***** TEXT EXTRACT *****

Tuesday, March 8, 2011

Confessions of an Adult Grudge Holder

How long is he going to last this insecure little boy that lives inside of me? How long before I release the scared young man that was frightened to walk down the hall at school unaccompanied by a friend? I’m nearly 40 and many of these feelings are over 20 years old. When does it end? When does all the work I’ve done on myself and the person I’ve grown to be actually defeat the self-doubt of my youth?

I saw a production of Dog Sees God: Confessions of a Teenage Blockhead last Friday night. It’s an interesting imagining of the Peanuts® characters as teenagers in high school. Charlie Brown is saddened over the death of his dog and confused over his feelings for Schroeder. Yep, Snoopy is dead - rabies. He had to be put down after he killed Woodstock. Sally is searching for an identity. One minute she’s Wiccan the next she’s gangsta. Linus is a total stoner. As for his blanket, Lucy and Charlie Brown burned it so he laced a joint with it and smoked it thereby making it part of his body forever. Lucy is locked away after setting the Little Red-Haired girl’s hair on fire. Oh yeah, she had an abortion also. Pig-Pen is a total germophobe and homophobe. For 5¢ I bet The Doctor Is In and can help with both of those phobias. Schroeder’s dad went to prison for molesting him and everyone stopped being his friend. He’s the one they all call “fag” and “queer.” They all think he’s gay, but he’s not sure…yet. He and Charlie Brown not only kiss, they have sex. Peppermint Patty and Marcie are the original mean girls – nasty and fake to the core.

*****

:: EXERCISE INSTRUCTIONS ::
Repeat word for word the part of the blog post starting at "Confessions of an" and ending at "of my youth?".

***** SUPPLIED ENTRIES *****

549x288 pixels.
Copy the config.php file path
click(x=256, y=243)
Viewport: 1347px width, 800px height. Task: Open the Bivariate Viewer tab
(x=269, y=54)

*****
***** SUPPLIED ENTRIES *****

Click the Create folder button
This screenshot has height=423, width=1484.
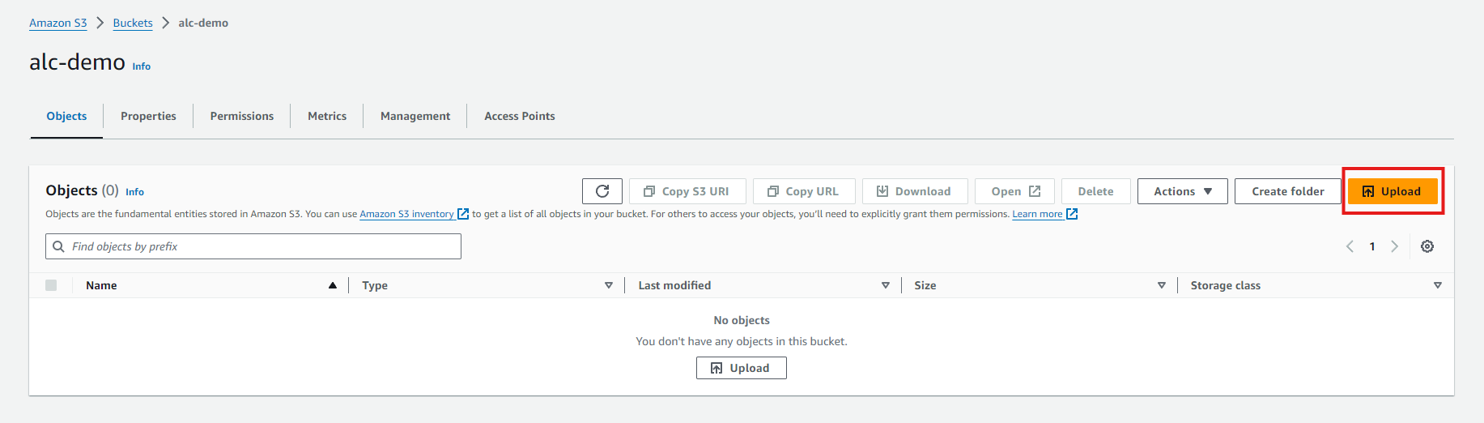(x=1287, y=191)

*****

:: SOLVED PROBLEM ::
Confessions of an Adult Grudge Holder

How long is he going to last this insecure little boy that lives inside of me? How long before I release the scared young man that was frightened to walk down the hall at school unaccompanied by a friend? I’m nearly 40 and many of these feelings are over 20 years old. When does it end? When does all the work I’ve done on myself and the person I’ve grown to be actually defeat the self-doubt of my youth?